Penghargaan ProKlim disampaikan langsung oleh Menteri LHK Siti Nurbaya, kepada pelaksana ProKlim yang juga melakukan pengembangan kelembagaan di tingkat lokal dan kerjasamamendukung ProKlim yang berkesinambungan. Sedangkan penerima Apresiasi Pembinaan ProKlim, diberikan kepada kepala daerah yang dinilai telah berhasil membina wilayahnya,menjadi ProKlim secara berkelanjutan.

Sejak tahun 2012-2017, telah tercatat 1.375 pengusulan lokasi ProKlim yang tersebar  pada 27 provinsi di Indonesia. Menurut Direktur Jenderal Pengendalian Perubahan Iklim (PPI), Nur Masripatin, dilakukan verifikasi terhadap lokasi-lokasi pengusulan ProKlim. “Verifikasi ini bertujuan untuk melihat langsung aksi mitigasi dan adaptasi yang dilakukan, serta dukungan keberlanjutan kegiatan pada lokasi yang diusulkan”, jelas Nur Masripatin.

Sebagaimana disebutkan dalam Peraturan Menteri LHK No. 84/MENLHK-SETJEN/KUM.1.11/2016, tentang Program Kampung Iklim, aksi adaptasi pada ProKlim antara lain berupapengendalian kekeringan, banjir, dan longsor; peningkatan ketahanan pangan; pengendalian penyakit terkait iklim; serta penanganan atau antisipasi kenaikan muka laut, rob, intrusi air laut, abrasi, ablasi atau erosi akibat angin, gelombang tinggi.

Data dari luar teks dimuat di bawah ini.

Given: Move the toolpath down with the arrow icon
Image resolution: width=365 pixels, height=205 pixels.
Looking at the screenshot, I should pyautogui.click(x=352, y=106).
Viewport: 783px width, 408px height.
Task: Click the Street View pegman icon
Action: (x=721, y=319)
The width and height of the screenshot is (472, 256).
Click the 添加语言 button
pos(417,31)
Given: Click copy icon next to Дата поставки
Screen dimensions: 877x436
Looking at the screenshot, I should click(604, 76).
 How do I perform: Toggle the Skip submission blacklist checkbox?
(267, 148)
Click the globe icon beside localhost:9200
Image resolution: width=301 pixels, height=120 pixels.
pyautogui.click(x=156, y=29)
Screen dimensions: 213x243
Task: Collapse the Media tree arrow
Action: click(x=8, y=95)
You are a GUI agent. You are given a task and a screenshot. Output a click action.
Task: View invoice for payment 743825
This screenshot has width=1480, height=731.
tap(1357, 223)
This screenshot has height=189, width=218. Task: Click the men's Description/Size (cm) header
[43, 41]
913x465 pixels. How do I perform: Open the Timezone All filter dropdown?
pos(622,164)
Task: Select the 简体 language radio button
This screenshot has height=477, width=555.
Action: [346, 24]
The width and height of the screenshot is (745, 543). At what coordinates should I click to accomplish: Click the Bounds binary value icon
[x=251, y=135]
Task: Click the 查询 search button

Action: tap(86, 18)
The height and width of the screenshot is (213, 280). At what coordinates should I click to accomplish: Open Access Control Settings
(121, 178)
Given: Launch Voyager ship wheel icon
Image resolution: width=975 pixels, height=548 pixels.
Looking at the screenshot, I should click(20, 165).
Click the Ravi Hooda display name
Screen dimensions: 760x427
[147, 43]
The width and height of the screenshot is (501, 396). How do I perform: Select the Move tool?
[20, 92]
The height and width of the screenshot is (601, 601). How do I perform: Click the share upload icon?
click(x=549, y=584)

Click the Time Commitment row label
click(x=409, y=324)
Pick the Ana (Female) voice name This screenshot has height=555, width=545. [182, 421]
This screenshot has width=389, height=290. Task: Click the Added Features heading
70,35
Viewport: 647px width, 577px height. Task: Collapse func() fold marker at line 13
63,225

Sedangkan aksi mitigasi yang dimaksud meliputi pengelolaan sampah, limbah padat dan cair; pengolahan dan pemanfaatan air limbah; penggunaan energi baru terbarukan, konservasi dan penghematan energi; budidaya pertanian; peningkatan tutupan vegetasi; dan pencegahan dan penanggulangan kebakaran hutan dan lahan.